» **Given text**:

Michelin’s priestly caste elevated Coi to three stars last October, nine years after it won its first. Chef Matthew Kirkley departed almost immediately thereafter, and Erik Anderson of Nashville’s beloved Catbird Seat (and, some time before that, The French Laundry) replaced him in January, with Daniel Patterson returning to what he’s referred to as his baby in between their respective tenures.
That’s a lot of transition to grapple with. It’s not that Coi somehow plummeted to mediocrity as a result of it; far from it. Rather, it’s afflicted with a devotion to precise plating at the expense of sensuousness. There’s fun here, but this is luxury with a flinty streak. Giving a sampling of flavors and geometric arrays precedence over the true enjoyment of eating is something other tasting menus of this caliber seem to be shifting away from. And the interior looks like the admiral’s lounge of a state-owned airline in some country that’s trying to punch above its weight on the world scene. You will get a hot towel.
I liked the sunchoke tartlet and citrus marshmallow amuse very much, more so with the intensely strawberry-forward Arteis & Co. Brut Rosé. Buried beneath edible flowers like a child in a leaf pile, the geoduck that followed was creamy and sharp at once, right up to the limit of saltiness. Salinity and strawberries characterized the next wine, a dry Clemensbusch Riesling served at a warmish temperature. Stripped of any context, it’s lovely, but that’s a narrow range of tasting notes.
The monolith of Dungeness crab terrine with spheres of pear and dabs of black sesame could have used more of the latter to draw out the crab’s essence, but the Marla Bakery bread that came next was a well-placed dose of rusticity to break up all the right angles. It’s where the meal truly felt like it started, which is perfectly acceptable in that bread is universally understood to be part of the beginning, but by that point we’d been there nearly an hour and that’s a lot of preamble.
After that, though, was the first moment of pure opulence, caviar over an egg yolk hidden beneath an airy, hazelnut-ty cream. Sturdy and incredibly rich, it was marvelous alongside a chalky, non-vintage Chardonnay that was born in the south of France and aged in the north, running afoul of E.U. regulations like a popular kid who smokes after shop class.

» **Task requirements**:
1. Return the part of the Coi review from "The monolith of" to "lot of preamble.", copied word for word.
2. Carry the review of the tasting menu at Coi forward from its last sentence.

» **Entries shown**:
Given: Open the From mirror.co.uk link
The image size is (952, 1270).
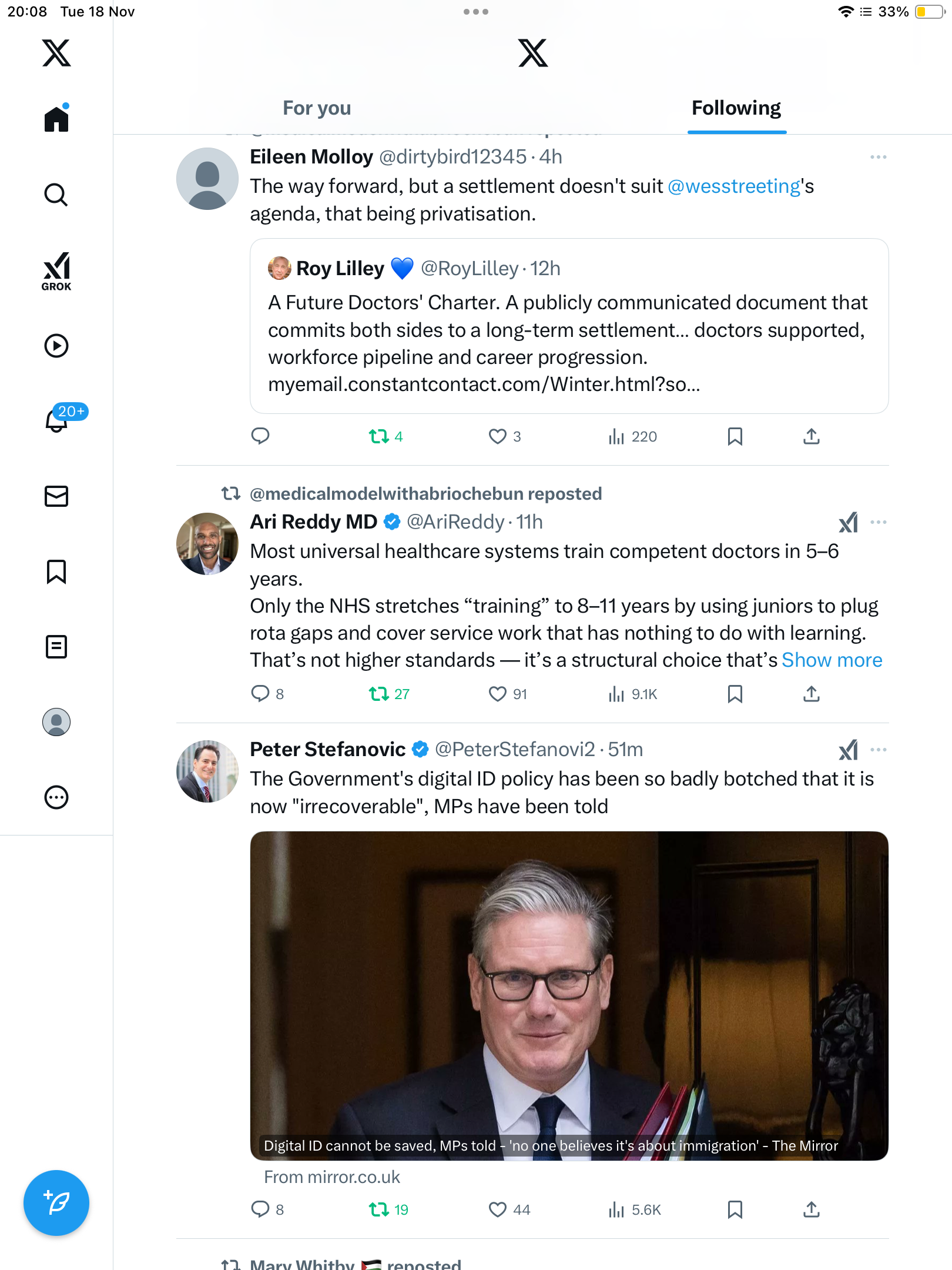Looking at the screenshot, I should [332, 1177].
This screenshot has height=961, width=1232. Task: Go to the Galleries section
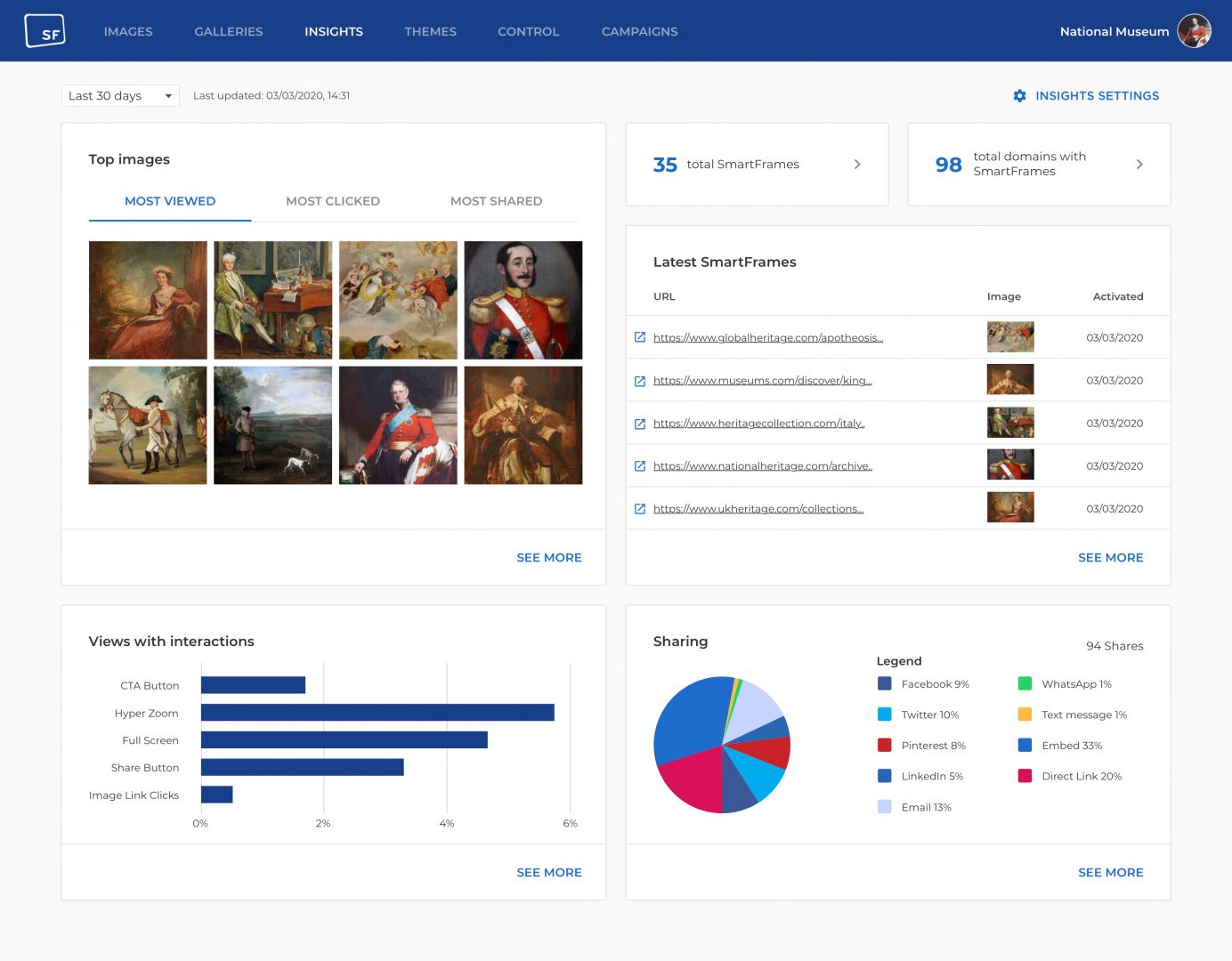coord(229,32)
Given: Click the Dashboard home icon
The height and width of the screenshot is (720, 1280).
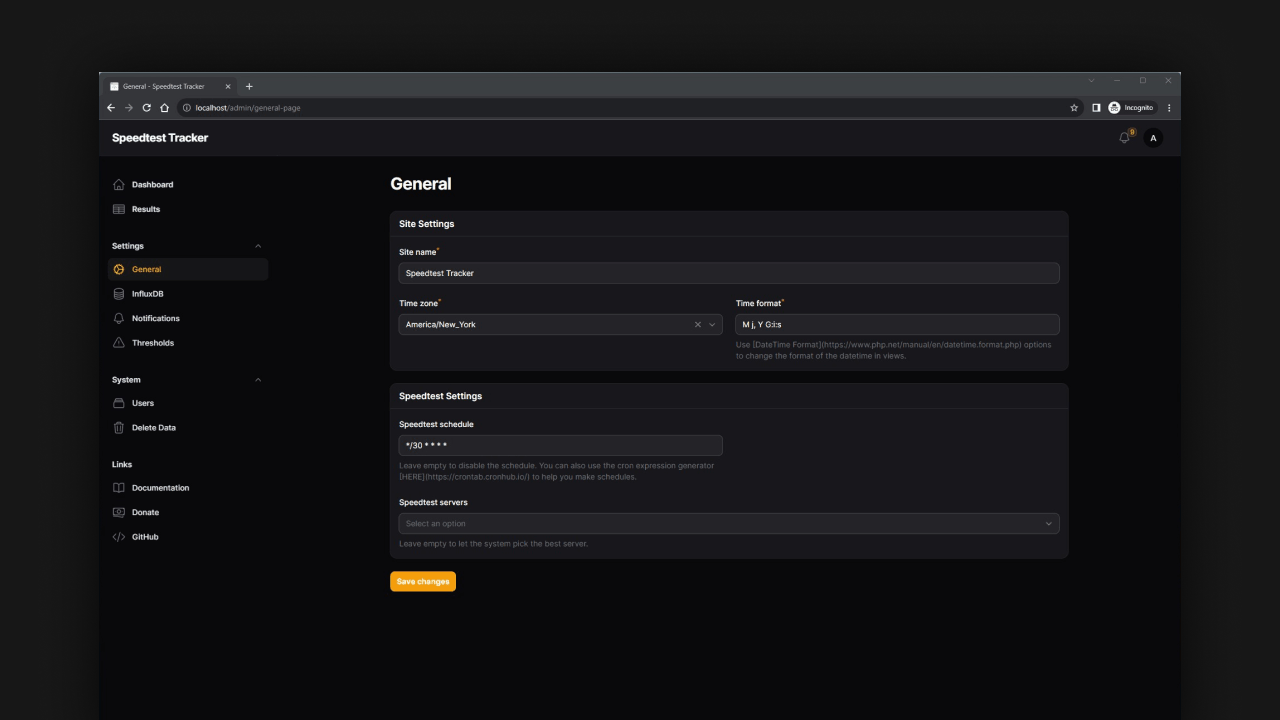Looking at the screenshot, I should pyautogui.click(x=119, y=185).
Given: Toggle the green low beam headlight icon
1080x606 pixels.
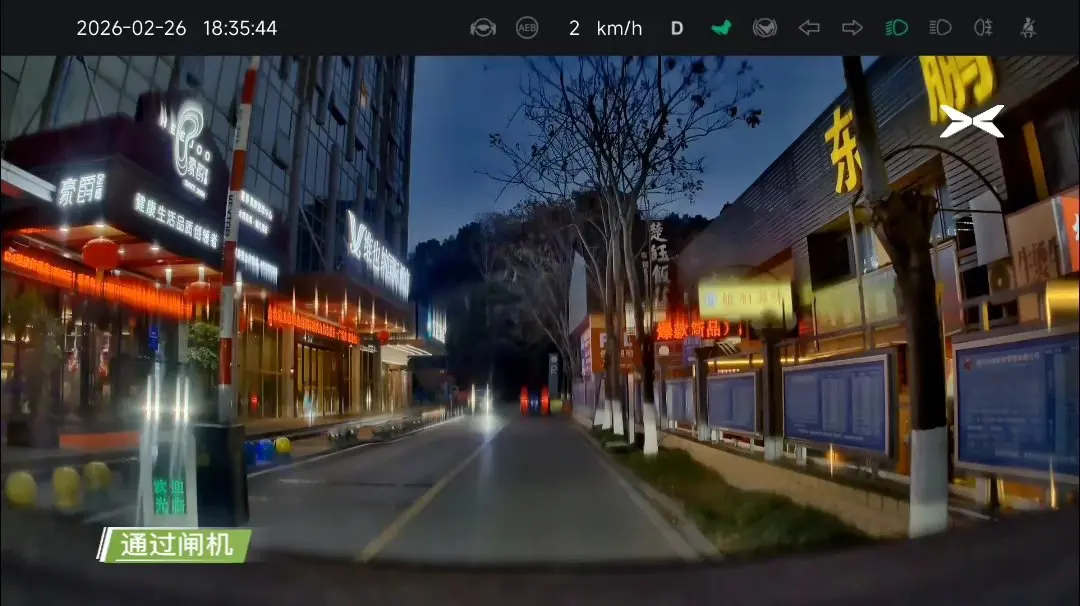Looking at the screenshot, I should 896,28.
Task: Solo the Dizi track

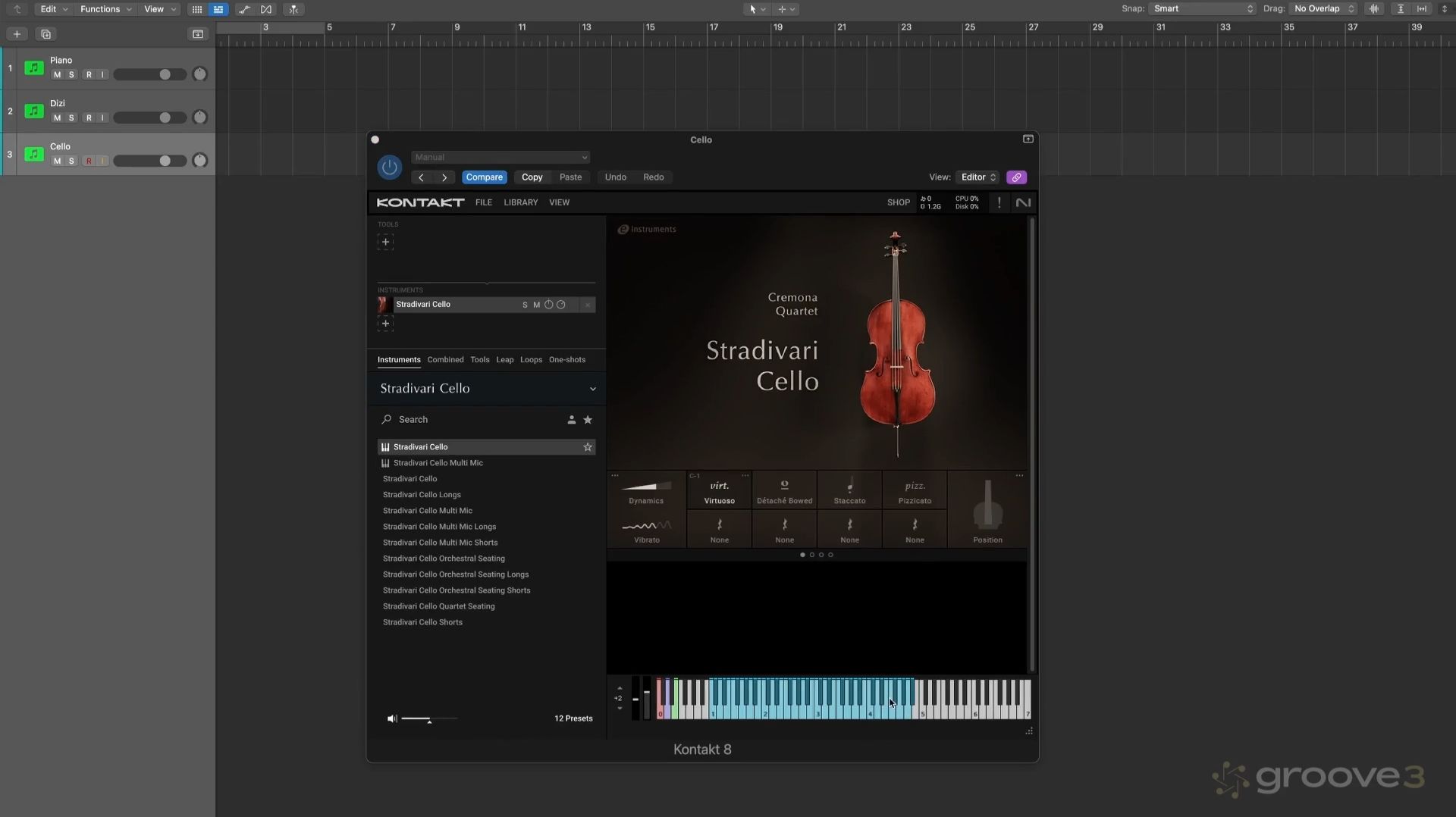Action: pos(71,118)
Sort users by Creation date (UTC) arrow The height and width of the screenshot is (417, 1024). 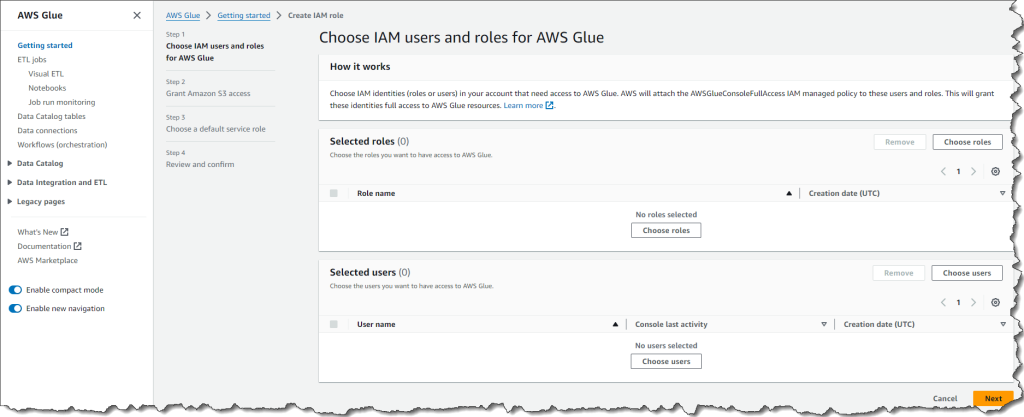pos(1002,324)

» **Outputs in order**:
1.
The monolith of Dungeness crab terrine with spheres of pear and dabs of black sesame could have used more of the latter to draw out the crab’s essence, but the Marla Bakery bread that came next was a well-placed dose of rusticity to break up all the right angles. It’s where the meal truly felt like it started, which is perfectly acceptable in that bread is universally understood to be part of the beginning, but by that point we’d been there nearly an hour and that’s a lot of preamble.

2.
Sturgeon in a roast chicken sauce embodied technical excellence without much unity among its flavors. With only bay leaf and tarragon listed, it felt like it aimed low, although the chicken bridged the meal from seafood to fowl. A half-dome tourte combined foie gras, sweetbread, and black truffle with duck — the “four food groups,” our served said. (Good one.) Is it too much? Yes, of course, and no, not at all. It’s a Louis XIV sensation, but the duck was a little lost in all of that. The final savory course was squab with sauce bigarde, or bitter orange sauce — which left me wondering about the use of duck. Dusted with herbs and picking up some green garlic, the pommes soufflés were as fun to eat as the little bony bits of pigeon were to pick apart.
A ribbon of etrog, or citron fruit on ice, with a bit of anise-heavy Meletti amaro cleaned the palate, and then it was on to a Philip Togni sweet red with a toffee to land the plane. Well, you might think your palate had been cleansed, but the blood orange sorbet sheathed in little citrus discs keeps sweeping it out further. That was a pleasant surprise: It looked like it was going to the equivalent of a 12-tone Stravinsky composition, but it ended up being Mozart. And the three-tiered mint-and-coffee chocolate mille-feuille that wrapped it up was pure gratification, for which I’m thankful. With a little more warmth from the kitchen and from the front, this could have been an ethereal experience.